## [Selection]
----------------------------------------
Mind you, no NPO is even remotely interested in bidding for such indigestible chunks of work. The biggest ones have enough on their plates, anyway. Only two or three would like to take on some EPO work on a much more limited scale, and primarily just in order to be able to maintain their current vanity examination capabilities. The rest are only interested in the fees, not the work associated with them.
As I said, for patent examination, economies of scale matter. A large office like the EPO can afford satisfying recruitment, training and IT facilities. Many NPOs actually take advantage of those facilities free of charge, or at rates well below cost. They would never be able to afford them on their own. Moreover, a large office can specialise much further than a small one. When you file a patent application at the EPO, you know that it is going to be examined by someone with an advanced degree in just that area of technology, and who has done nothing but examining such patent applications for maybe a decade. This is why the EPO's quality is generally considered to be the best in the game, not just in Europe, but also elsewhere (the USPTO, for instance, has a much bigger staff turnover: you are lucky if you get an examiner with more than two years' experience, and then it's probably because he couldn't get a better paid job elsewhere).
c) Why OHIM?!
The intricacies of administering patent applications are quite different from those of administering trademark and design applications. Due to the examination process, it's a lot more complicated. OHIM can hardly cope with its own work right now, it'd have to hire significant numbers of people just to deal with the administration of the system you propose. All this administration would basically be duplicating administration that already exists at the EPO level. What's the point?
If this proposal comes from Spanish politicians, the point becomes in fact blatantly clear: accommodating the powerful vested interests of some Spanish IP firms. Spain has a big deficit of qualified European patent attorneys. The problem is that the IP agent profession in Spain is dominated by trademark attorneys, law graduates who traditionally have looked down to the engineering and science graduates that do the actual footwork of prosecuting patent applications. Since however one of the requirements for EPAs is an engineering or science degree, there are almost no qualified EPAs left to represent applicants before the EPO. However, the requirements for representing a client before OHIM are much lower. The only substantial consequence of putting OHIM as a "front desk" for Community patent application would be to allow Community trademark attorneys to charge for patent prosecution work (which they'd in any case hand down to their technically qualified employees).
@ R. Calvo
1. European patent law is NOT harmonised by the EPC. True harmonisation also requires uniform interpretation, hence the need for a single patent jurisdiction.
2. Germany is not the only EU state which splits infringement and validity actions. There are at least four others.
I think these concerns are valid, as I said, it is a Spanish proposall. But what I observed during the last 4 or 5 years was the technicalities of the EU Community patent. Is substantive harmonisation necessary? Actually, the EPO.org cannot harmonize national patent laws because it lacks competence, what happens is technocratic "soft harmonisation" shielded from the competent democratic legislators. The point of EU substantive harmonisation is to get EPC rules as an EU directive, patents are already part of the acquis communautaire via the IPRED1, so formally member states may not use another forum for harmonisation than the EU. Also other international treaties as the WIPO ones were implemented as EU legal documents.
----------------------------------------
## [Stated problem]
Condense the paragraph of the commentary that begins "As I said, for patent examination" into a bulleted list that keeps its main facts. The listing that follows has no connection to the text above.

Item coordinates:
----------------------------------------
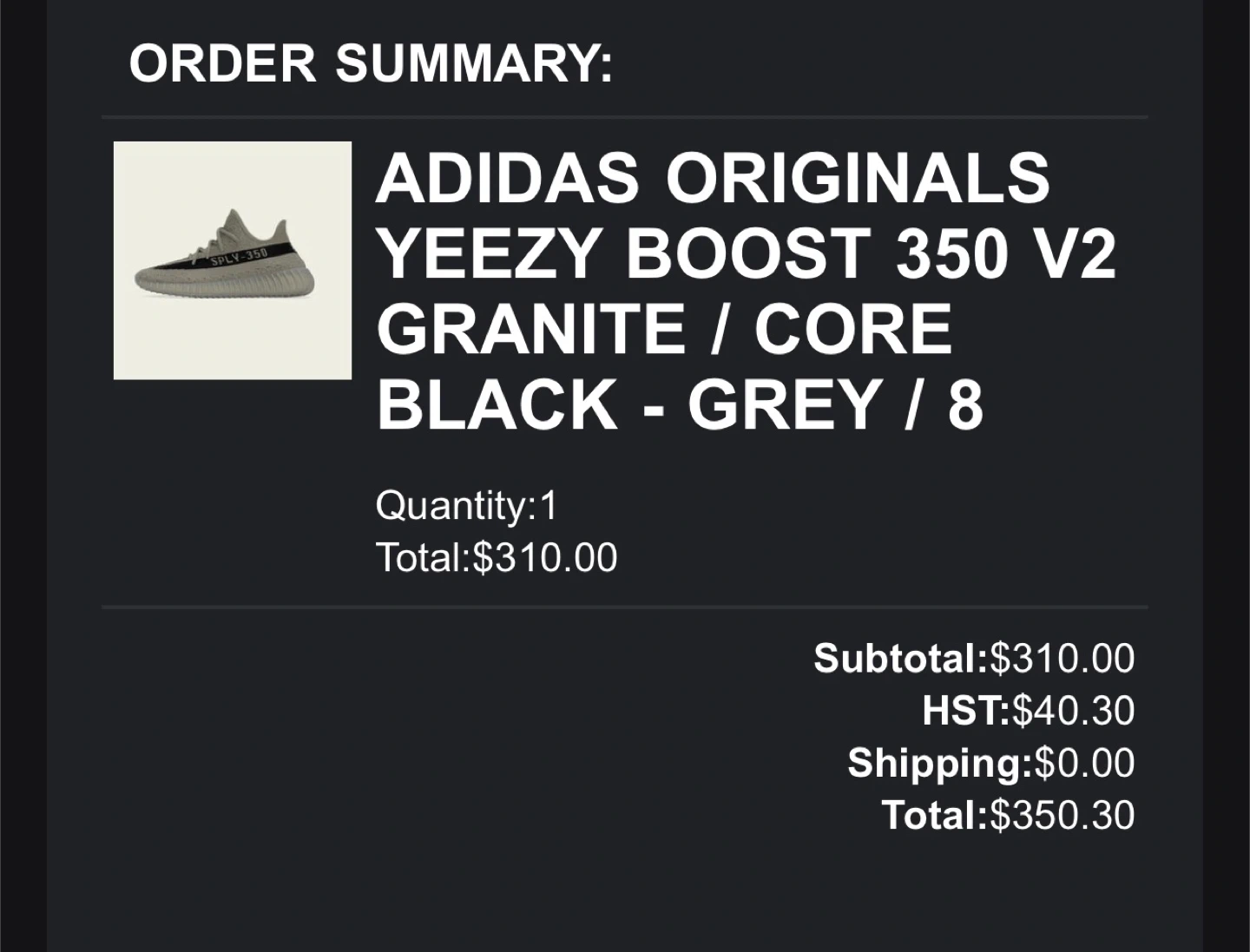Click the grand total amount $350.30
The height and width of the screenshot is (952, 1250).
pos(1062,816)
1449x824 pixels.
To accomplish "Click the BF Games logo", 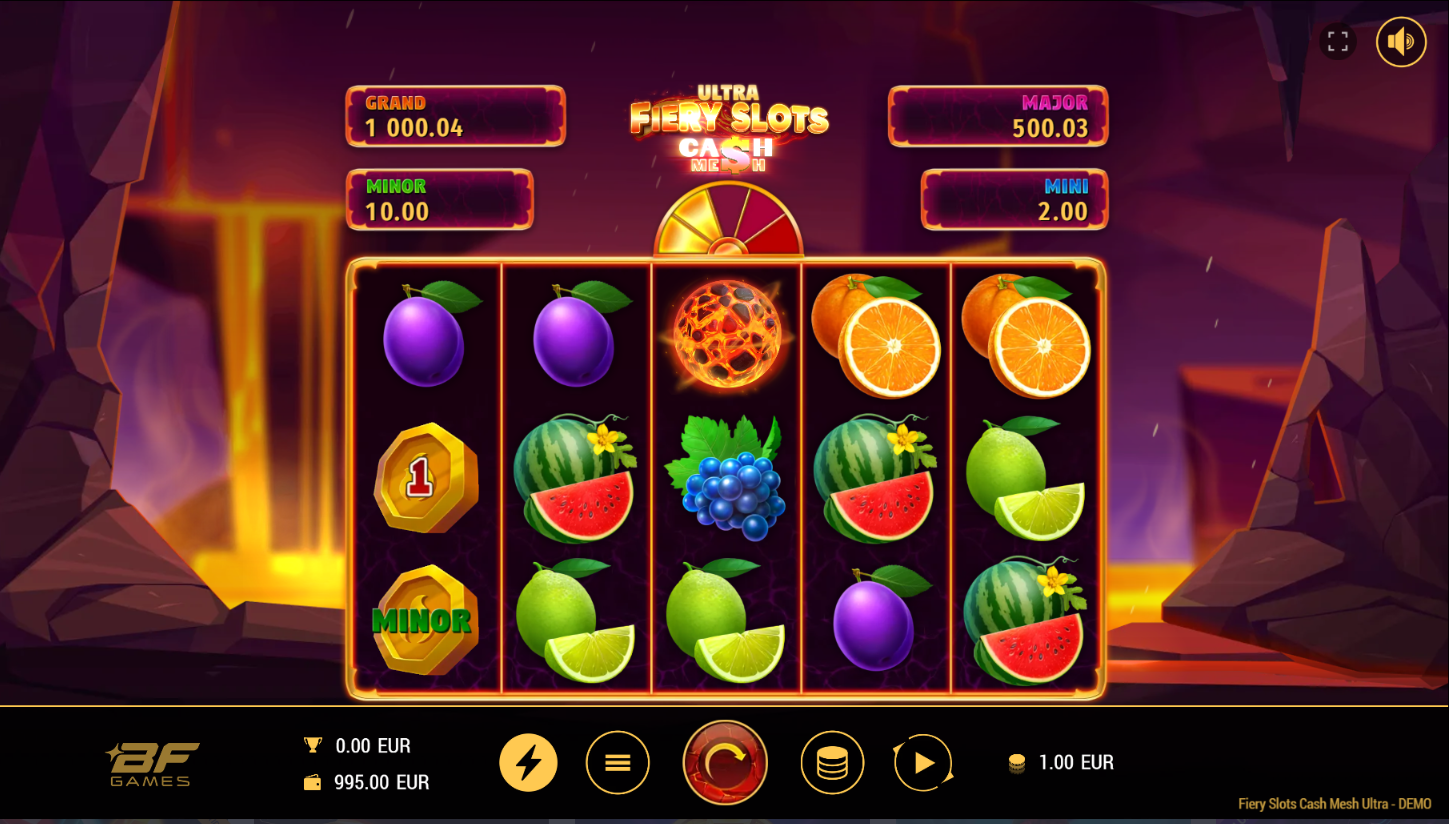I will 153,764.
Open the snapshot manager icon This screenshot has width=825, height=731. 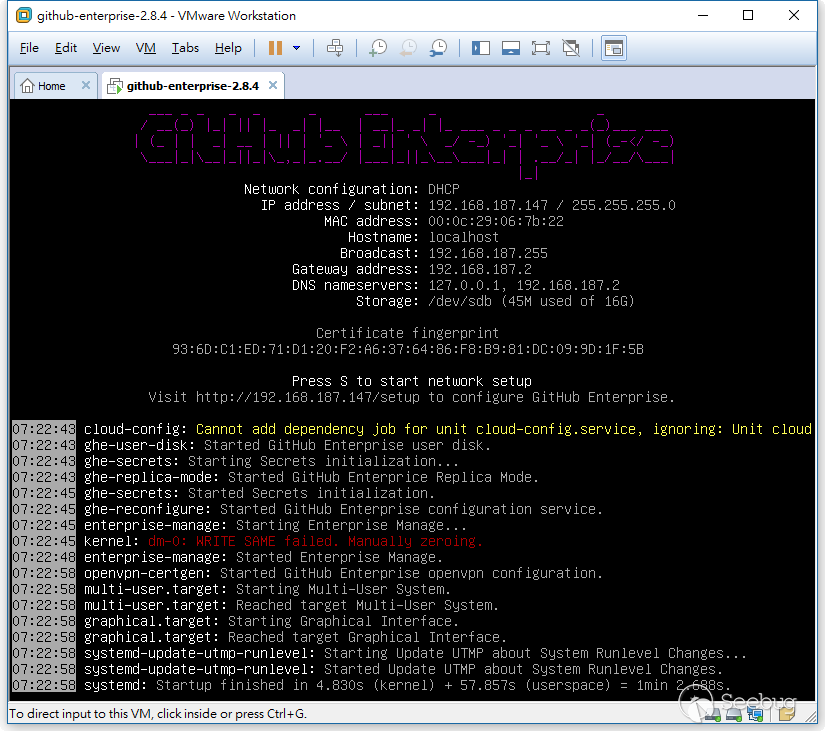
----------------------------------------
## [Exercise solution]
- Economies of scale matter in patent examination.
- A large office like the EPO can afford good recruitment, training and IT facilities.
- Many NPOs use those facilities free of charge or at rates well below cost, and could not afford them on their own.
- A large office can specialize further. At the EPO, an application is examined by someone with an advanced degree in that exact area of technology who may have examined only such applications for about a decade.
- This is why the EPO's quality is generally considered the best, both in Europe and elsewhere.
- The USPTO has much higher staff turnover. An examiner with more than two years' experience is rare and probably could not get a better-paid job elsewhere.